[SOURCE DOCUMENT]:
** start **
“Check Yes or No” 2 Corinthians 4:6

Transfiguration “Check Yes or No”
February 14th, 2021 – 2 Corinthians 4:6

May you receive from God the forgiveness you have not deserved, not get the bad you have, and may you have peace with God through the blood of our Saviour, Jesus Christ.

Clarity

Love. That is what today is all about, isn’t it? Cupid’s arrow, handwritten cards, flowers, and chocolate. “Be mine, Valentine,” and all that. It is about taking one day in the year to be sure you are communicating to those you love, the simple message that you love them.

It’s a day like this, about communicating your feelings, which makes me think of the George Straight song “Check Yes Or No”. First bit of the song goes like this: YouTube Video of the song @ https://youtu.be/NHxS8wlDngI

It started way back in third grade
I used to sit beside Emmylou Hayes
A pink dress, a matching bow, and her pony tail
She kissed me on the school bus, but told me not to tell

Next day I chased her around the playground
‘Cross the monkey bars, to the merry-go-round
And Emmylou got caught passing me a note
Before the teacher took it, I read what she wrote

“Do you love me, do you wanna be my friend?
** end **
[INFORMATION SUPPLIED]:
** start **
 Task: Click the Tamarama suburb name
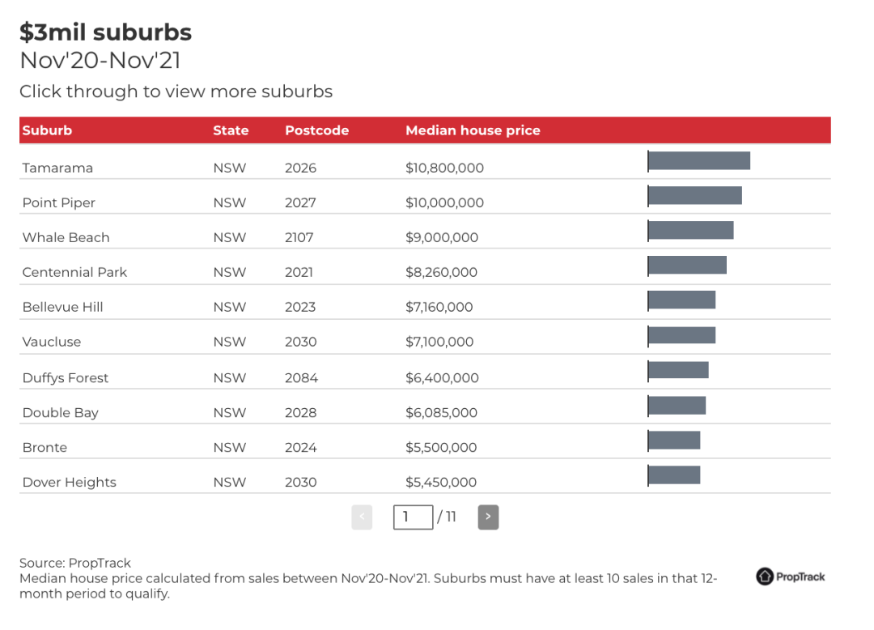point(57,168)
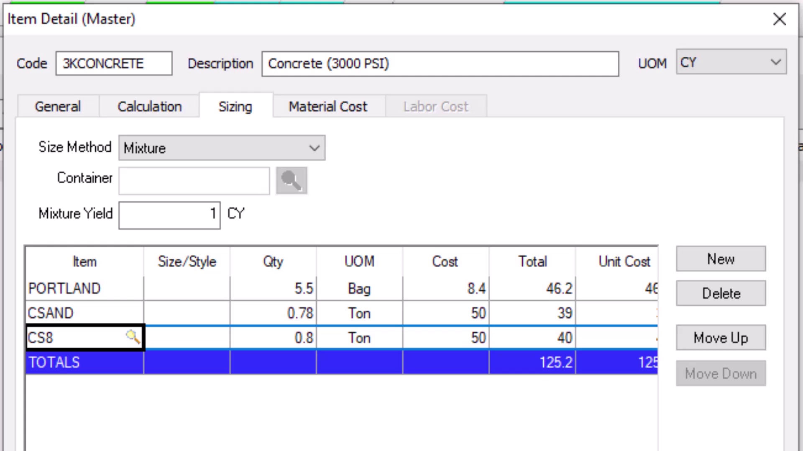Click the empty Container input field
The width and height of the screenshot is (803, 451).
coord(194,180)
** end **
** start **
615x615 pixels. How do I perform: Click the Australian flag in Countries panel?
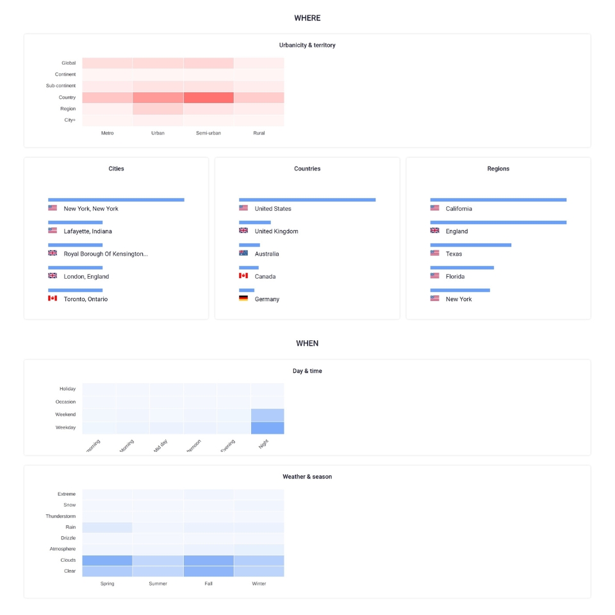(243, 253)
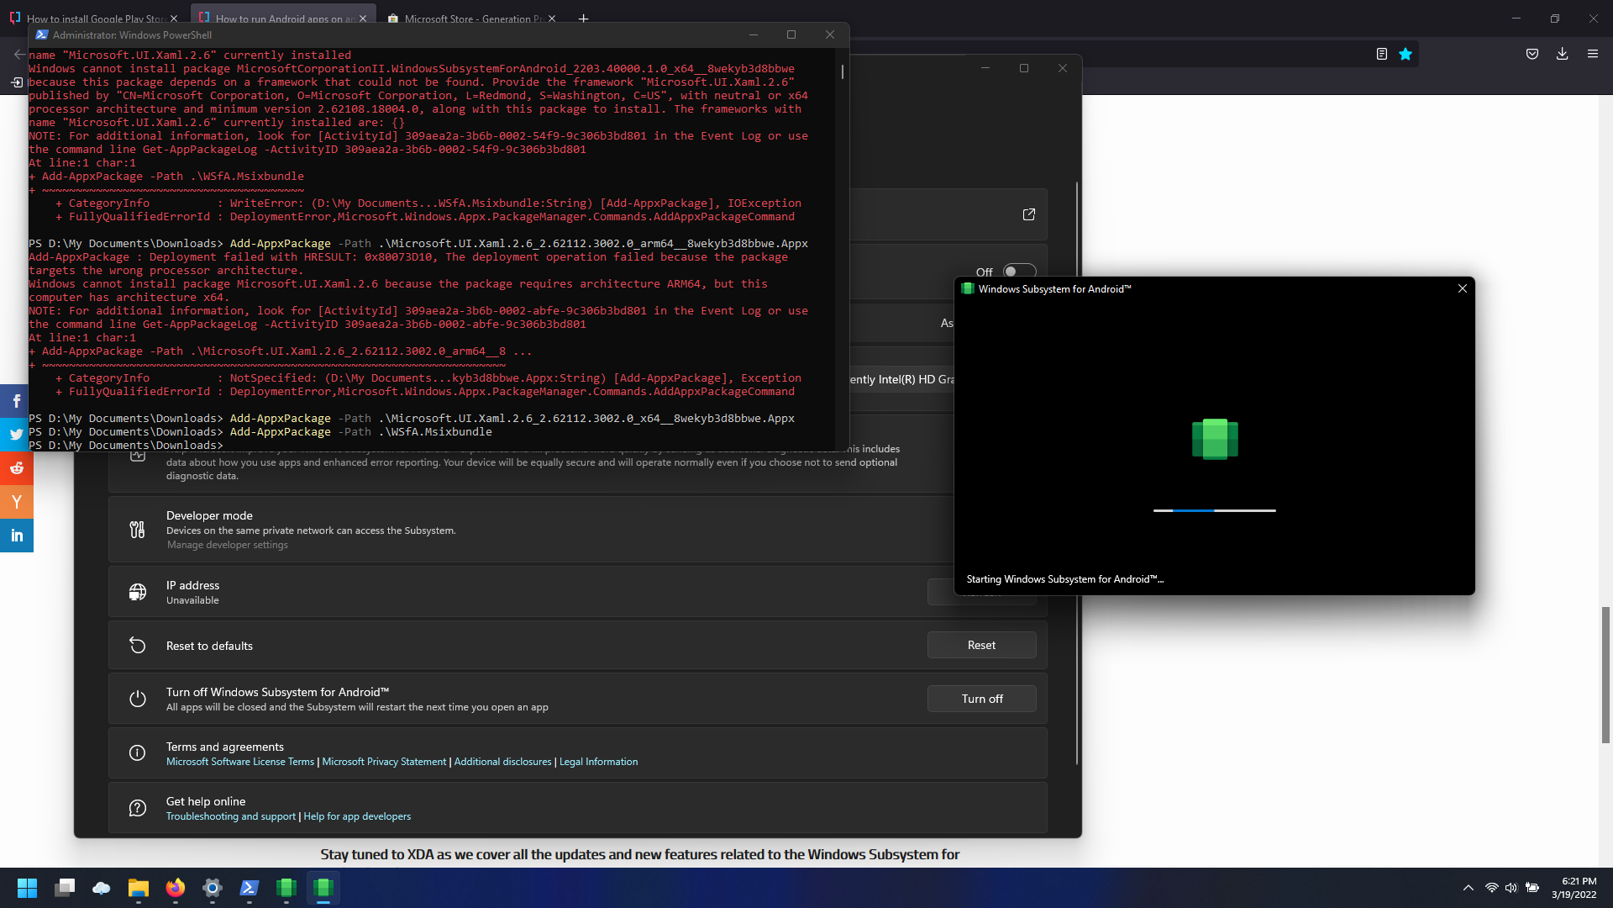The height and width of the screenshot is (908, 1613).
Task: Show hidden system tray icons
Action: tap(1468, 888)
** end **
[WRITTEN INSTRUCTION 1]:
Shorten the paragraph of the Valentine's Day sermon that begins "Love. That is what today is all about" into a brief bulleted list that keeps its main points.
[WRITTEN INSTRUCTION 2]:
Answer these from the Valentine's Day sermon, one line each:
(a) On what date was it given?
(b) Which singer does it name as performing "Check Yes Or No"?
(c) Where did Emmylou Hayes kiss the singer of the song?
[WRITTEN INSTRUCTION 3]:
Finish out the next part of the Valentine's Day sermon, picking up right after its last line.
None of the rows are needed for this work.

[TASK OUTPUT 1]:
- The day is about love.
- Its symbols include Cupid's arrow, handwritten cards, flowers, chocolate and "Be mine, Valentine."
- Its purpose is to set aside one day a year to tell the people you love that you love them.

[TASK OUTPUT 2]:
(a) February 14th, 2021
(b) George Straight
(c) On the school bus

[TASK OUTPUT 3]:
And if you do
Well, then don’t be afraid to take me by the hand
If you want to
I think this is how love goes
Check “yes” or “no”

It’s a cute song. Like all good country songs, they start at the beginning and go to other important parts in life. The song goes on to tell how now they’re grown up and married and how they are still in love with each other like two kids with stars in their eyes. He still chases her around the house like two little kids and how he just took her out in a limousine for their anniversary. They stop and think about how it all started with just a little note.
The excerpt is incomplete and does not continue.